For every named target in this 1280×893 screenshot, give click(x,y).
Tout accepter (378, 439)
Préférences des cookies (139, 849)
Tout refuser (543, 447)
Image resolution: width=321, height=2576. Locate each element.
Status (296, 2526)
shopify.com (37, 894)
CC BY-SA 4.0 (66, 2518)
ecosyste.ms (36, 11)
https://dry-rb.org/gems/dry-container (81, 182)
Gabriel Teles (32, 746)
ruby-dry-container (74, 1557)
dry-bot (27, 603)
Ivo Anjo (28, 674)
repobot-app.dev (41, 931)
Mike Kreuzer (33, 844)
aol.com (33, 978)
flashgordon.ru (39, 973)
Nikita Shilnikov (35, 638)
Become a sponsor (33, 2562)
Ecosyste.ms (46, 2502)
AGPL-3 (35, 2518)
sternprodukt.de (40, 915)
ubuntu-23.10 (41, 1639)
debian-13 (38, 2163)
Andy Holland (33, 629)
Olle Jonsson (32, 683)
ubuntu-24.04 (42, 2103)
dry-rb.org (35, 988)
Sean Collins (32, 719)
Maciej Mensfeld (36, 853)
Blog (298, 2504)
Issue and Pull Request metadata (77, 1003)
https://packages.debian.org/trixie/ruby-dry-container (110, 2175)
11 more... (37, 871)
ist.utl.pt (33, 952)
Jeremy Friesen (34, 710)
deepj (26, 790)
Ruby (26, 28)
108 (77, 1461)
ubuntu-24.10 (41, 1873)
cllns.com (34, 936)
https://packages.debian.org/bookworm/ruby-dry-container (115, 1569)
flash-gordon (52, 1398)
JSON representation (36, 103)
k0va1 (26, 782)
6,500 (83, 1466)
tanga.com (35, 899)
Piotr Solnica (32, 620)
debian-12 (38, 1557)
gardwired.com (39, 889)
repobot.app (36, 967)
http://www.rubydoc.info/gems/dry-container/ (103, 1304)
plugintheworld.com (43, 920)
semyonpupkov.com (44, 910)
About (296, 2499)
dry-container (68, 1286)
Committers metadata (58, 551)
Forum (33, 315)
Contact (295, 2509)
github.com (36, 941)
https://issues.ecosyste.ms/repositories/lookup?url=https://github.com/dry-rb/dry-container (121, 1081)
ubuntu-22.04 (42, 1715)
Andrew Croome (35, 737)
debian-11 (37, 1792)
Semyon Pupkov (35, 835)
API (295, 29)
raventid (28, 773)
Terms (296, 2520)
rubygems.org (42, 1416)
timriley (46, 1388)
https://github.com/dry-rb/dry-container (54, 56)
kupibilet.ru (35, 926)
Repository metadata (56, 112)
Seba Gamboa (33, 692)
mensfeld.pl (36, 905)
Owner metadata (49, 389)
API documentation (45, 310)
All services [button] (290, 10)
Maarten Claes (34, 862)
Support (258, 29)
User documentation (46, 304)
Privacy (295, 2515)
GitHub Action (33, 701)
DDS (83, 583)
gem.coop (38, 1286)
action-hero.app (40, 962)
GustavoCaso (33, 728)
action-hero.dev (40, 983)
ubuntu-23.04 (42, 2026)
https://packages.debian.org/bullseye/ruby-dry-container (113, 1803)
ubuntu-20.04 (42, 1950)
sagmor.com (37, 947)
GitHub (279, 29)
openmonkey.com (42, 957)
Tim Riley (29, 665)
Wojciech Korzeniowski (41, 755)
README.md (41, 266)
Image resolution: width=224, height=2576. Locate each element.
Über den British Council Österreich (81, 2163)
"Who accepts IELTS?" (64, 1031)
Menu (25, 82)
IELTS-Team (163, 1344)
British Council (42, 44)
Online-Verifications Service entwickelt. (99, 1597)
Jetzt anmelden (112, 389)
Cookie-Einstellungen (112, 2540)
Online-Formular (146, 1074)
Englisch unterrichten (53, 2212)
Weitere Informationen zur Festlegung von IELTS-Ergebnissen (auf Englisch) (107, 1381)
----
— Task statement —
Give an exact copy of the lines above from the line with "Issue and Pull Request metadata (77, 1003)" up to and including the line with "Owner metadata (49, 389)", and leave everything else out.

— Your solution —
Issue and Pull Request metadata (77, 1003)
https://packages.debian.org/trixie/ruby-dry-container (110, 2175)
11 more... (37, 871)
ist.utl.pt (33, 952)
Jeremy Friesen (34, 710)
deepj (26, 790)
Ruby (26, 28)
108 (77, 1461)
ubuntu-24.10 (41, 1873)
cllns.com (34, 936)
https://packages.debian.org/bookworm/ruby-dry-container (115, 1569)
flash-gordon (52, 1398)
JSON representation (36, 103)
k0va1 (26, 782)
6,500 (83, 1466)
tanga.com (35, 899)
Piotr Solnica (32, 620)
debian-12 (38, 1557)
gardwired.com (39, 889)
repobot.app (36, 967)
http://www.rubydoc.info/gems/dry-container/ (103, 1304)
plugintheworld.com (43, 920)
semyonpupkov.com (44, 910)
About (296, 2499)
dry-container (68, 1286)
Committers metadata (58, 551)
Forum (33, 315)
Contact (295, 2509)
github.com (36, 941)
https://issues.ecosyste.ms/repositories/lookup?url=https://github.com/dry-rb/dry-container (121, 1081)
ubuntu-22.04 (42, 1715)
Andrew Croome (35, 737)
debian-11 (37, 1792)
Semyon Pupkov (35, 835)
API (295, 29)
raventid (28, 773)
Terms (296, 2520)
rubygems.org (42, 1416)
timriley (46, 1388)
https://github.com/dry-rb/dry-container (54, 56)
kupibilet.ru (35, 926)
Repository metadata (56, 112)
Seba Gamboa (33, 692)
mensfeld.pl (36, 905)
Owner metadata (49, 389)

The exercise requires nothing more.